Kermode takes the Gospels as an exemplary narrative. It is an inspired choice. From the perspective of secrets, the Gospels make the very strongest claims for the privilege of the insider. It is not that the Gospels unfold a conspiracy, although certainly some conspiring goes on to do Jesus to death. But the real secret, here, is in the double life of Jesus – on the one hand, a small time carpenter’s son, on the other hand, the beloved son of God. To understand the plot requires not only knowing that Jesus believed that he was the son of God, but believing it oneself. It requires metanoia, conversion.

Not only does the insider understand the plot, but if the insider is correct, the outsider can never understand the plot until he or she becomes an insider. The ritual of becoming an insider is not simply a matter of cognition, but of a special kind of semi-cognitive thing: belief. The belief comes not from the head – with its cognitive gearing – but from the heart – which understands that feeling is not subordinate to the world, but quite the reverse. And if this is true – death, where is thy sting?

______

[Tasks to complete]
a – According to the passage on the Gospels, what besides knowing that Jesus believed he was the son of God does understanding the plot require?
b – Write out the passage on the Gospels word for word, starting at "Not only does" and ending at "is thy sting?".

(Records excerpted from a collection)
______

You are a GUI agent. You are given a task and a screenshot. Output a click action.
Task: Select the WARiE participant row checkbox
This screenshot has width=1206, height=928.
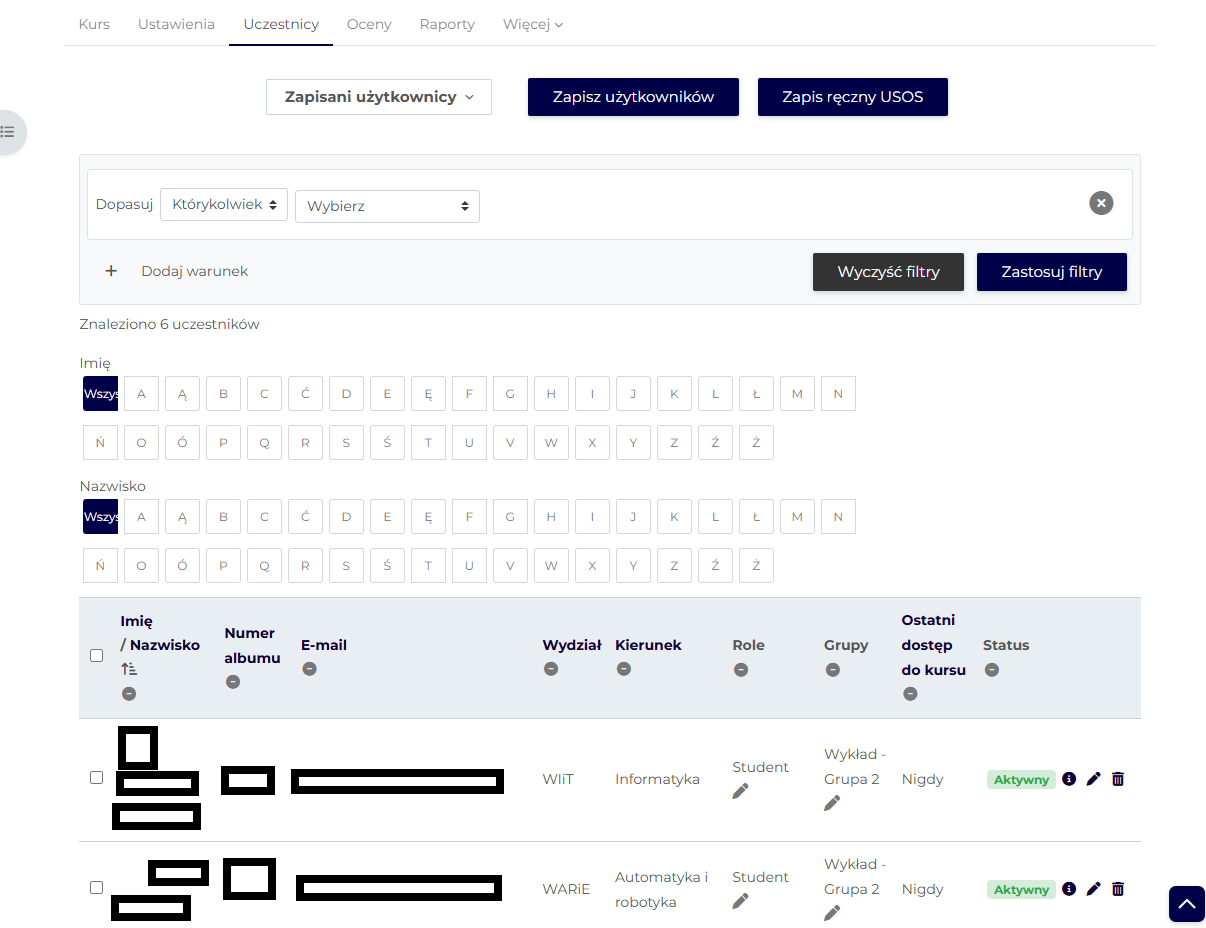(97, 887)
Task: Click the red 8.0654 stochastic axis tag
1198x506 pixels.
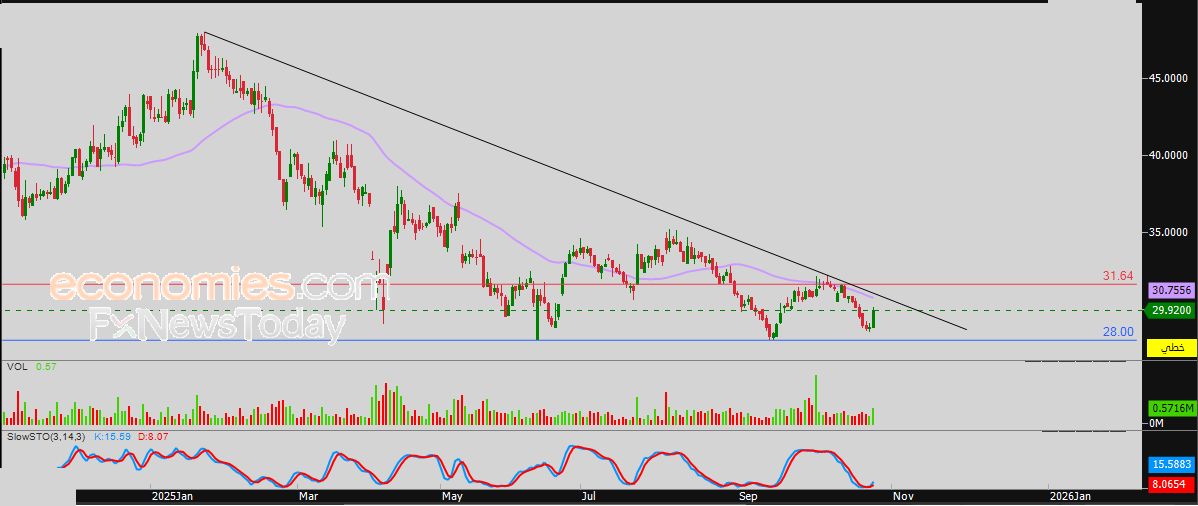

______

[In response]
a – Believing it oneself.

b –
Not only does the insider understand the plot, but if the insider is correct, the outsider can never understand the plot until he or she becomes an insider. The ritual of becoming an insider is not simply a matter of cognition, but of a special kind of semi-cognitive thing: belief. The belief comes not from the head – with its cognitive gearing – but from the heart – which understands that feeling is not subordinate to the world, but quite the reverse. And if this is true – death, where is thy sting?